* _The task_
Please keep pictures out and return the lines below exactly, from the one holding "White (58, 374)" through the last, both included.

* _The records_
----------
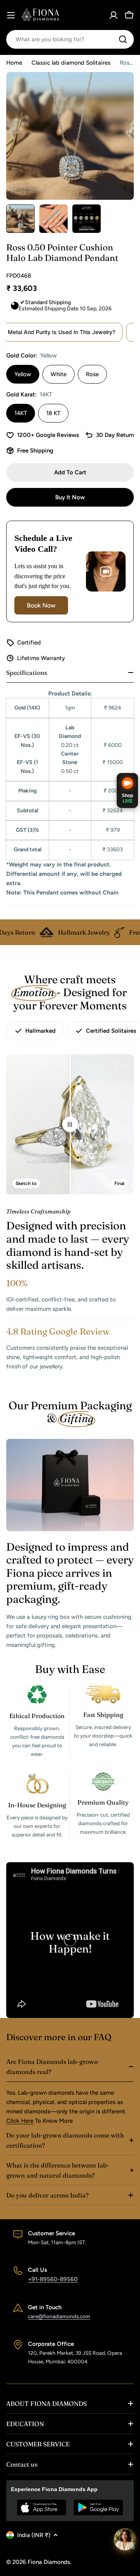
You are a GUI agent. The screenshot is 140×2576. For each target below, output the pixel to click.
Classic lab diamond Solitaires (71, 62)
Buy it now (70, 497)
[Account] (113, 15)
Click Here (19, 2120)
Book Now (41, 605)
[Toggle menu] (11, 15)
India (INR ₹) (33, 2535)
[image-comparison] (70, 1124)
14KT (20, 413)
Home (14, 62)
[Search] (123, 39)
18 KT (53, 413)
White (58, 374)
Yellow (22, 374)
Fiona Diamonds (49, 2561)
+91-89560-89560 (53, 2279)
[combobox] (70, 39)
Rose (92, 374)
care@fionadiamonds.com (59, 2316)
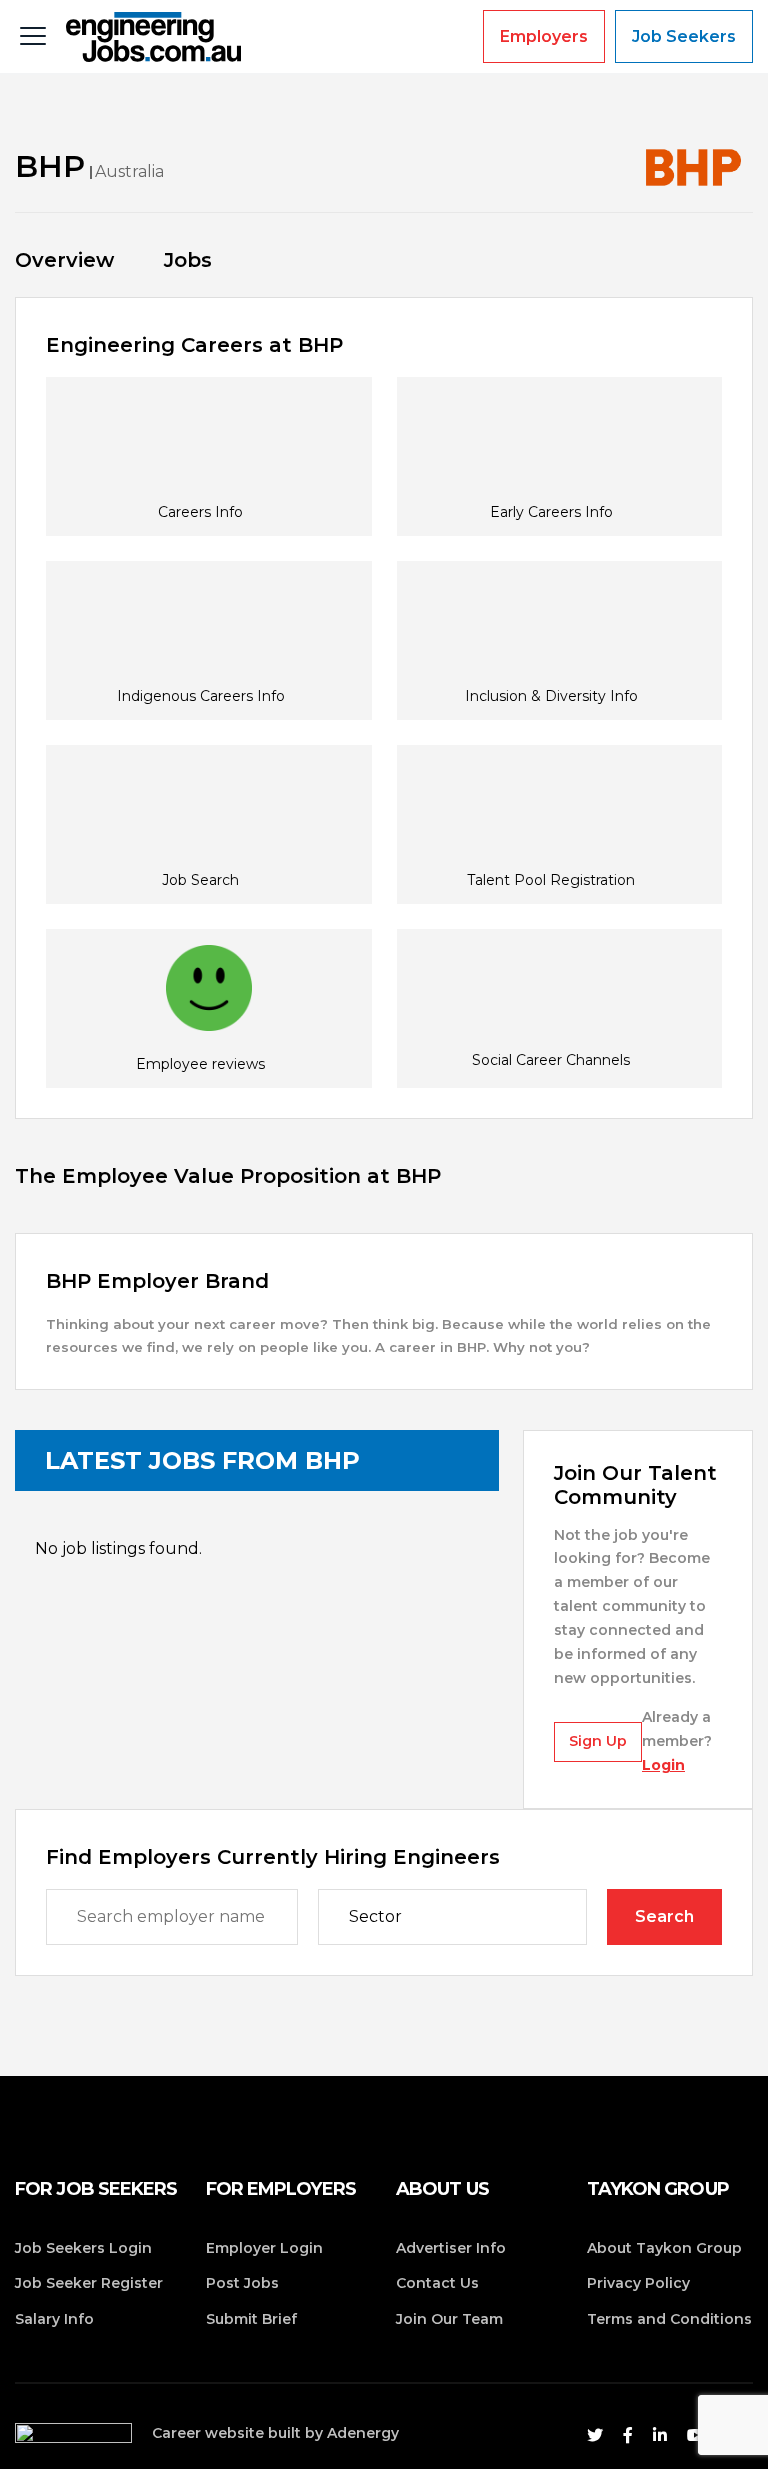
----------
* _Solution for this exercise_
White (58, 374)
Yellow (22, 374)
Fiona Diamonds (49, 2561)
+91-89560-89560 (53, 2279)
[combobox] (70, 39)
Rose (92, 374)
care@fionadiamonds.com (59, 2316)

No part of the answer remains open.